2015 ISAKOS Biennial Congress ePoster #1724

Proximal Tibial Anterior Open Wedge Oblique Osteotomy for the Treatment of Genu Recurvatum

Tae Woo- Kim, MD, Seoul KOREA, REPUBLIC OF
In-Woong Park
Kee Yun Chung, Seoul KOREA, REPUBLIC OF
Ki Bum Kim
Hyuk-Soo Han, MD, PhD, Seoul KOREA, REPUBLIC OF
Sahnghoon Lee, MD, PhD, Seoul KOREA, REPUBLIC OF
Sang Cheol Seong, MD, PhD, mapo-gu, Seoul city KOREA, REPUBLIC OF
Myung Chul Lee, MD, PhD, Prof., Seoul KOREA, REPUBLIC OF

Seoul National University, Seoul, KOREA

FDA Status Not Applicable

Summary: The novel technique of proximal tibial anterior open wedge oblique osteotomy for the treatment of genu recurvatum showed satisfactory radiological and clincal outcomes without any complication.




For successful acute correction of genu recurvatum, accurate correction of tibial plateau angle, restoration of anatomical axis, and rigid fixation for bone consolidation are essential. However, surgical treatment that satisfies all of these necessities has not yet been established.


The purpose of this study was to evaluate the novel technique of proximal tibial anterior open wedge oblique osteotomy for the treatment of genu recurvatum.

Study design : Case series ; Level of evidence, 4.


Four patients with genu recurvatum (including two osseous type and two combined type) underwent proximal tibial anterior open wedge oblique osteotomy from 2008 to 2012. The mean age of the patients was 24.5 years (range, 19-30 years). Center of rotation of angulation (CORA) was determined by intersection of transverse bisector line and tibial posterior cortex. Osteotomy was performed from the distal margin of tibial tuberosity to the planned CORA. Opening gap was calculated by the picture-archiving and communications system-photoshop method. Anatomical locking plate was applied with auto-iliac bone graft after osteotomy. The postoperative results were evaluated with a modification of the scoring system described by Lecuire et al., which assesses pain, instability, range of motion, weakness, sports activity, patient evaluation, angle of recurvatum, tibial plateau angle, and patellar height.

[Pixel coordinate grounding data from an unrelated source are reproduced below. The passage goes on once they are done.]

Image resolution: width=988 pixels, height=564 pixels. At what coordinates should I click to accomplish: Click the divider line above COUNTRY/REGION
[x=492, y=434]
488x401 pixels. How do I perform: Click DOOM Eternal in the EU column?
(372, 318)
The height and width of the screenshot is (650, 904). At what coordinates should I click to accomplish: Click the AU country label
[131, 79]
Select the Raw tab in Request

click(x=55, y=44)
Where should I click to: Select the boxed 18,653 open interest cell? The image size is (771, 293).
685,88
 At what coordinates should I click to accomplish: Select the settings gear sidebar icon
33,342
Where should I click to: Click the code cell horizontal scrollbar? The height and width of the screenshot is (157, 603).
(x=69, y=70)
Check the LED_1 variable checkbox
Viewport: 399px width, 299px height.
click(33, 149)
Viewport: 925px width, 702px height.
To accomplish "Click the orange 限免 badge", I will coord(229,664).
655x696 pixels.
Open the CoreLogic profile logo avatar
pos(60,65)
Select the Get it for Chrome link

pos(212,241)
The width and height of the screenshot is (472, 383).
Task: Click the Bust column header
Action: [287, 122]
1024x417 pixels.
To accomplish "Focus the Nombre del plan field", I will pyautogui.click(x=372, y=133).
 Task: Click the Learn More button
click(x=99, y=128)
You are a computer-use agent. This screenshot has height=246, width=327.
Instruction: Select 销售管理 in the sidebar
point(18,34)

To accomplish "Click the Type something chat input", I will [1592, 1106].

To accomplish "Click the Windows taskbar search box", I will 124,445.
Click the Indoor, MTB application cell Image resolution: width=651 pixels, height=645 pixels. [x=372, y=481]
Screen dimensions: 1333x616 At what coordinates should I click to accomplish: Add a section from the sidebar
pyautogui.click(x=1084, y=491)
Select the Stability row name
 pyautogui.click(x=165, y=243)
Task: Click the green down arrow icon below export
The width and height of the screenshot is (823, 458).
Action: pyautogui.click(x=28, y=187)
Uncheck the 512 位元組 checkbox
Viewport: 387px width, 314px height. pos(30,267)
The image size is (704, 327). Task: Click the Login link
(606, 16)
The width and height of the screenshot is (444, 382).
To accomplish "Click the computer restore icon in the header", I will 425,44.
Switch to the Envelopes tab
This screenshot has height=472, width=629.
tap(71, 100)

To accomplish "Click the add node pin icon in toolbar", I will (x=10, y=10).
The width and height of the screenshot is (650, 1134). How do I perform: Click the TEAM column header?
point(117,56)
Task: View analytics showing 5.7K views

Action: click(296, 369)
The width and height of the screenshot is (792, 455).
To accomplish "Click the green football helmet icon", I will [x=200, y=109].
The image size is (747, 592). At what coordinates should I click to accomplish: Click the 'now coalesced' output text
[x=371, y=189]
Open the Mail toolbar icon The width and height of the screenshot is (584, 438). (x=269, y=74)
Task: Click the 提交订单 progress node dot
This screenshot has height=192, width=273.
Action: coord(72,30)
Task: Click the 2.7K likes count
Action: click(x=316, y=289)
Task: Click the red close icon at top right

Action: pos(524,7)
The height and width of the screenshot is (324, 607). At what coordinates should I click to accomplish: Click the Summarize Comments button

All four osteotomies achieved complete union clinically by 3 months without any complication. The mean angle of recurvatum was 17° (range, 15°-20°) preoperatively and -2.5° (range, -5°-0°) postoperatively. The mean angle of tibial plateau was 78.5° (range, 66°-85°) before surgery and 97° (range, 96°-98°) after surgery. Discrepancy between preoperative target angle (97°) and postoperative tibial plateau angle was within 1° in all cases and anatomical axis was also restored completely in each cases. Patellar height was not changed postoperatively in all cases and limb length was increased by 0.9cm(range,0.7-1.2cm) Two cases combined with posterior instability showed improved posterior instability by grade 1 postoperatively. The mean duration of follow up was 36months (range, 20-59 months). The overall results were excellent in three patients and good in one patient.


The proximal tibial anterior open wedge oblique osteotomy corrected tibial plateau angle accurately, restored anatomical axis without translation, and enabled rigid fixation with sufficient proximal fragment in genu recurvatum. In addition, maintenance of patellar height, improvement of posterior instability, and increase of limb length was observed after osteotomy. This novel technique showed satisfactory clinical outcomes without any complication.